··· RECORD EXCERPTS ···
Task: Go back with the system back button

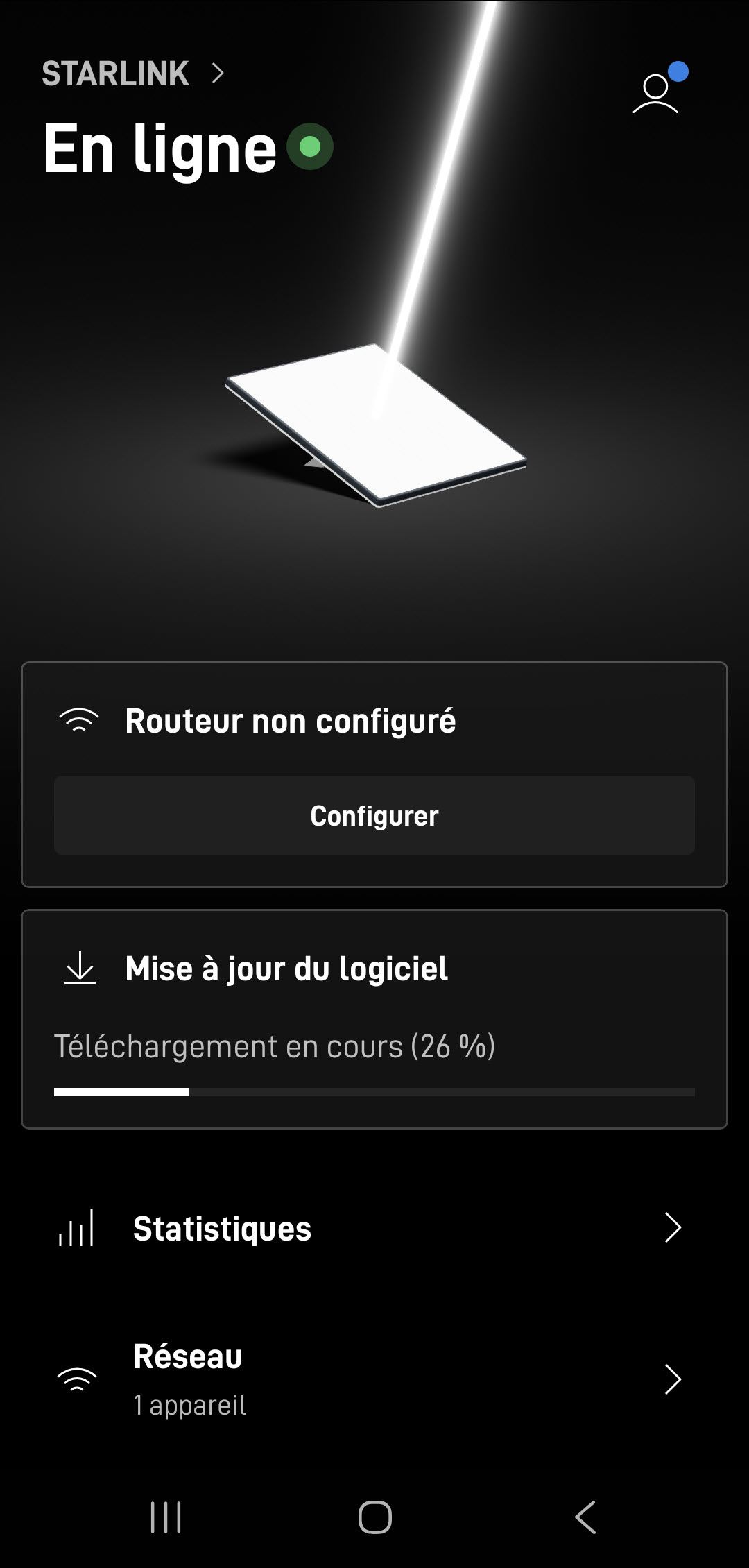Action: pos(585,1517)
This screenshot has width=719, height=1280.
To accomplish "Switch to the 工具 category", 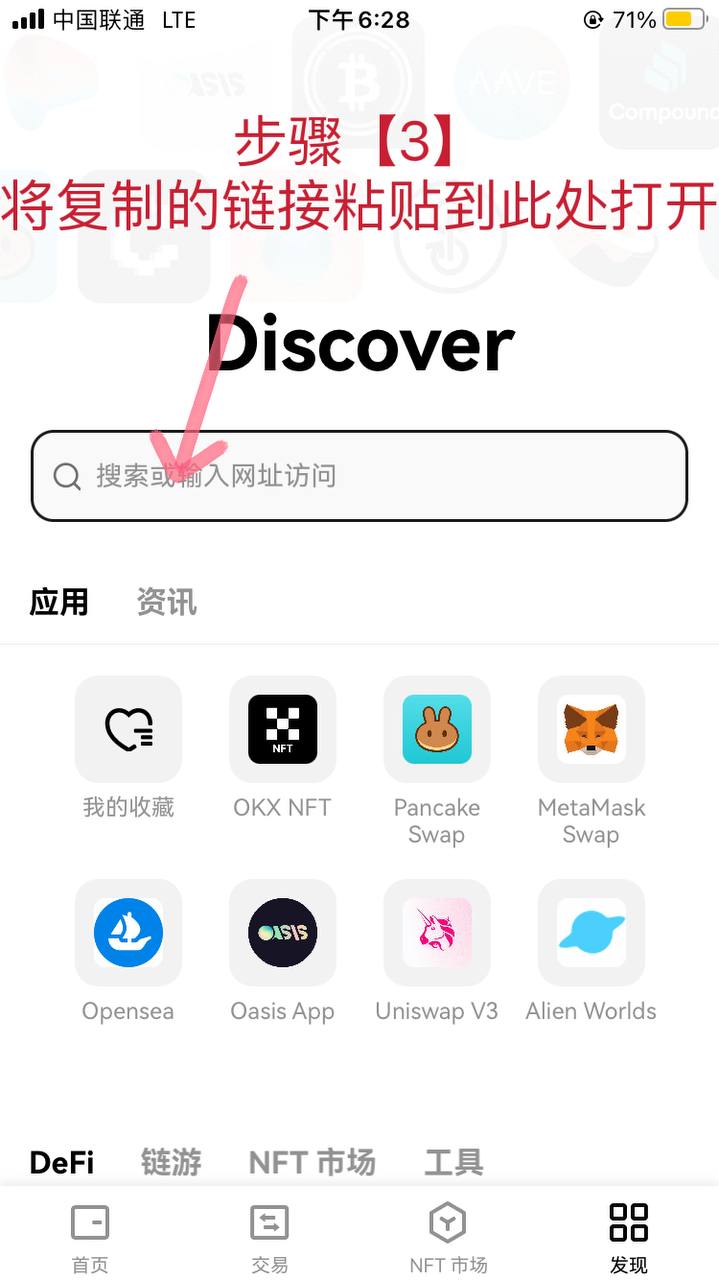I will (x=454, y=1162).
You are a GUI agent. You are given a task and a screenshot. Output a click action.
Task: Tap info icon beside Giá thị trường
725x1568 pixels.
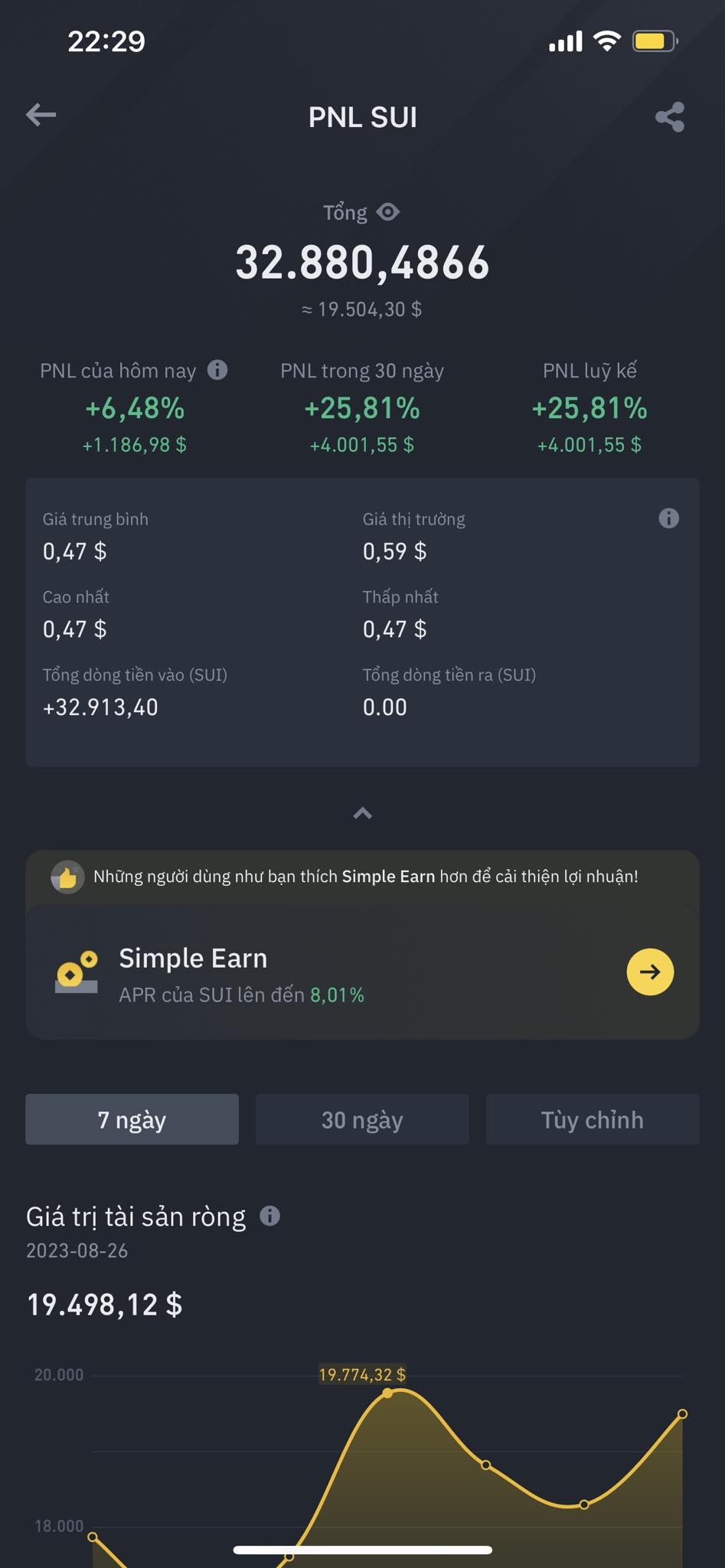668,518
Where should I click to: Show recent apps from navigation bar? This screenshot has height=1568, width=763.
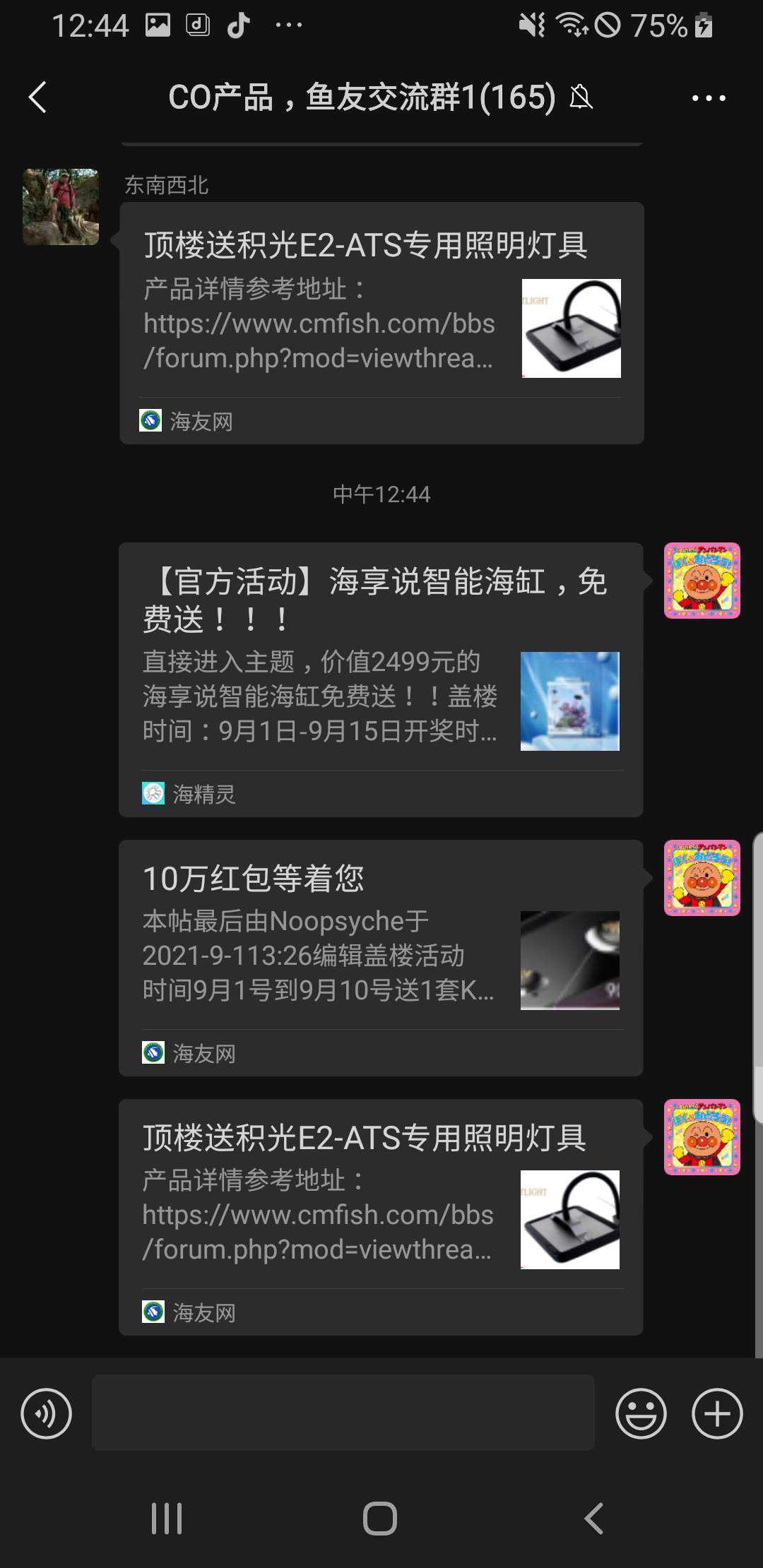pos(167,1518)

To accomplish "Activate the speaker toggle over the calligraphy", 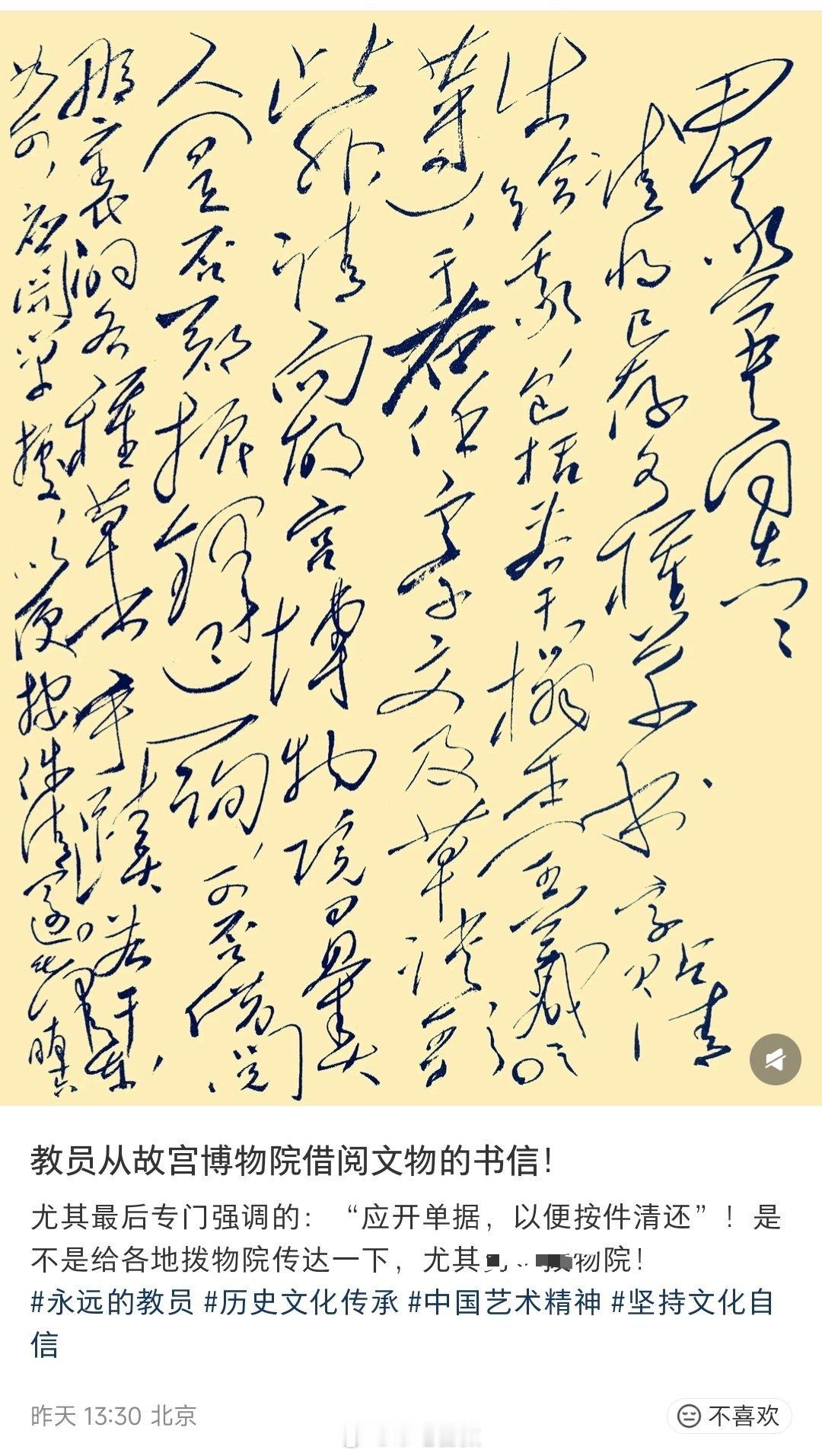I will click(x=774, y=1058).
···
:: GOAL ::
Format the lines of the listing starting at the one containing "You are a GUI" and ending at the one containing "pos(167,1518)" as a JSON list of strings, one string per line, with blank lines skipped. Leave the pictures out of your answer.

:: THE REPLY ::
[
  "You are a GUI agent. You are given a task and a screenshot. Output a click action.",
  "Task: Tap info icon beside Giá thị trường",
  "725x1568 pixels.",
  "668,518",
  "Where should I click to: Show recent apps from navigation bar? This screenshot has height=1568, width=763.",
  "pos(167,1518)"
]